The MIC90s of penicillins against 76 MSSA strains were 16–64 μg/mL; however, the MIC90s of penicillins in combinations with β-lactamase inhibitors (CVA/AMPC, SBT/ABPC, and TAZ/PIPC) decreased to 2.0–4.0 μg/mL. The MIC90s of CCL, CAZ, CTRX, CFPM, and CMZ ranged from 1.0 to 8.0 μg/mL, and those of the other seven cephems ranged from 0.25 to 1.0 μg/mL. Carbapenems showed the strongest activity, with MIC90s of ≤0.125 μg/mL. As for the aminoglycosides, GM, AMK, and ABK showed MIC90s of 8.0, 8.0, and 0.5 μg/mL, respectively.
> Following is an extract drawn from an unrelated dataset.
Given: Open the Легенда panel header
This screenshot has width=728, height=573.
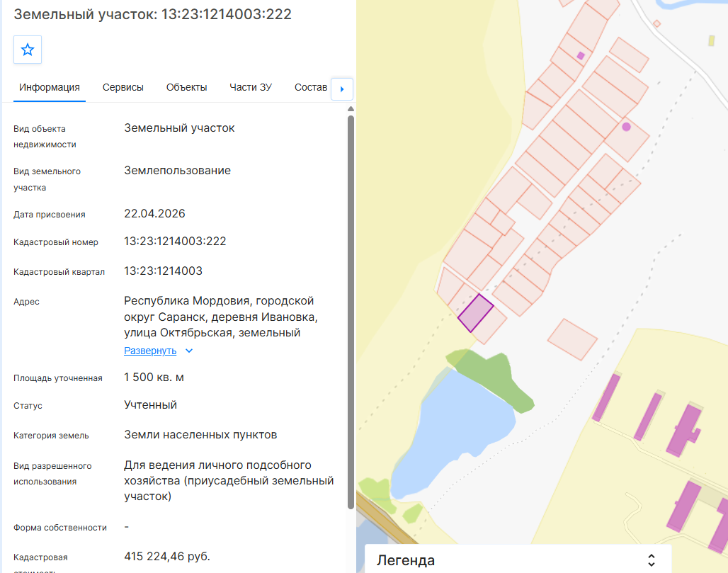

Among the macrolide-lincosamide antibiotics, TEL and CLDM showed relatively strong activity, with MIC90s of 0.25 and 0.5 μg/mL, respectively, but the rest of the macrolides showed weak activity, with MIC90s of ≥128 μg/mL. Relatively strong activities of MINO, VCM, TEIC, and LZD were shown, with MIC90s of 0.125–2.0 μg/mL. The MIC90s of the six fluoroquinolones were within the range of 2.0–8.0 μg/mL.
Susceptibility of MRSA
Only four agents—ABK, VCM, TEIC, and LZD—showed strong activity against MRSA, with an MIC90 of 2.0 μg/mL. MINO showed weak activity, with an MIC90 of 16 μg/mL. Other agents showed almost no activity, with MIC90s of ≥32 μg/mL.
Streptococcus pneumoniae
The susceptibilities of the 211 strains of S. pneumoniae to PCG revealed that 111 strains (52.6%), 75 strains (35.5%), and 25 strains (11.8%) were identified as penicillin-susceptible (PSSP), penicillin-intermediate (PISP), and penicillin-resistant strains (PRSP), respectively, with the breakpoint for PCG defined by the CLSI standards [1]. However, with the new Food and Drug Administration (FDA) criteria for breakpoint MICs for S. pneumoniae strains isolated from patients with pneumonia, 210 strains (99.5%), and 1 strain (0.5%), were classified as susceptible (MIC: ≤2 μg/mL), and intermediate (MIC: 4 μg/mL), respectively. No isolate among the stains we tested was found to be resistant (MIC: ≥8 μg/mL).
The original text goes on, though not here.